/data-cleansing

Benchmarking distributed similarity detection with Spark and Flink. Coursework

Primary LanguageScala

DATA CLEANSING

This application uses the Apache Spark/Flink Frameworks to find similar users in the Netflix user data set. Users are compared based on the movies they rated, the rating value itself gets ignored.

The algorithm as well as results are discussed in Chapter 8 (p.20–24) of our technical report Distributed Data Analysis with Apache Spark and Apache Flink.

BUILD

Use Java 7 and maven package

APACHE SPARK

Sample execution:

spark-submit --class de.hpi.fgis.willidennis.Main --master spark://172.16.21.111:7077  --conf spark.cores.max=10 scala/target/findSimilarNetflix-0.0.1-SNAPSHOT.jar --TRAINING_PATH training_set/

Program arguments:

  • SIM_THRESHOLD: Threshold for Jaccard comparison; default: 0.9
  • SIGNATURE_SIZE: number of movies used for signature; default: 1
  • TRAINING_PATH: path to dataset
  • OUTPUT_FILE: target path for output data
  • EXECUTION_NAME: name this execution (Spark specific).
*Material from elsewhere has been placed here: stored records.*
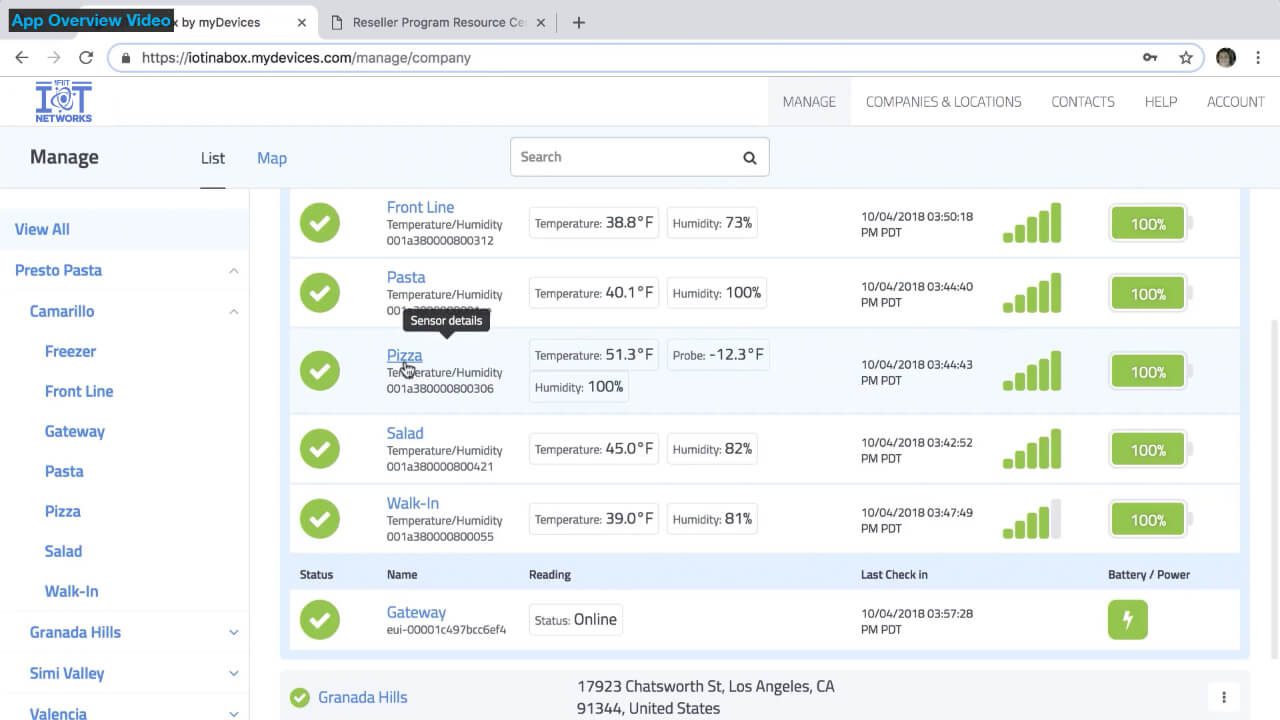Switch to the Map view tab
The image size is (1280, 720).
(x=271, y=158)
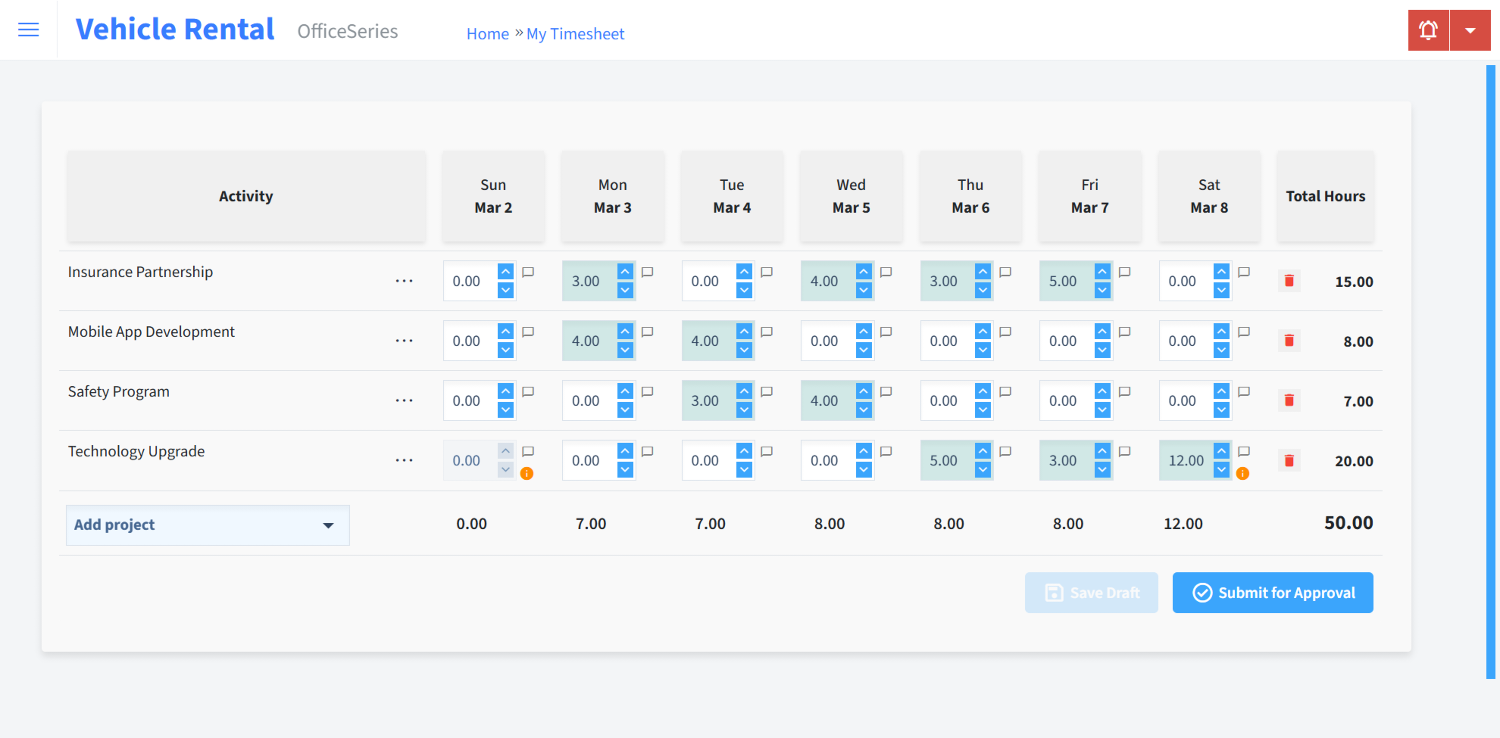Expand the Add project dropdown
Screen dimensions: 1500x738
point(207,524)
Appears in the dashboard
  • MEMORY: Memory to be used
  • MASTER: Address of spark master node

APACHE FLINK

Sample execution:

flink run --class de.hpi.fgis.willidennis.Main target/findSimilarNetflix.jar --TRAINING_PATH training_set/by_user/ --SIGNATURE_SIZE 1 --FILES 1

Program arguments:

  • SIM_THRESHOLD: Threshold for Jaccard comparison; default: 0.9
  • SIGNATURE_SIZE: number of movies used for signature; default: 1
  • TRAINING_PATH: path to dataset
  • OUTPUT_FILE: target path for output data
  • EXECUTION_NAME: name this execution (Spark specific). Appears in the dashboard

OUTPUT

Writes pairs of similar users (their user-ids) to OUTPUT_FILE.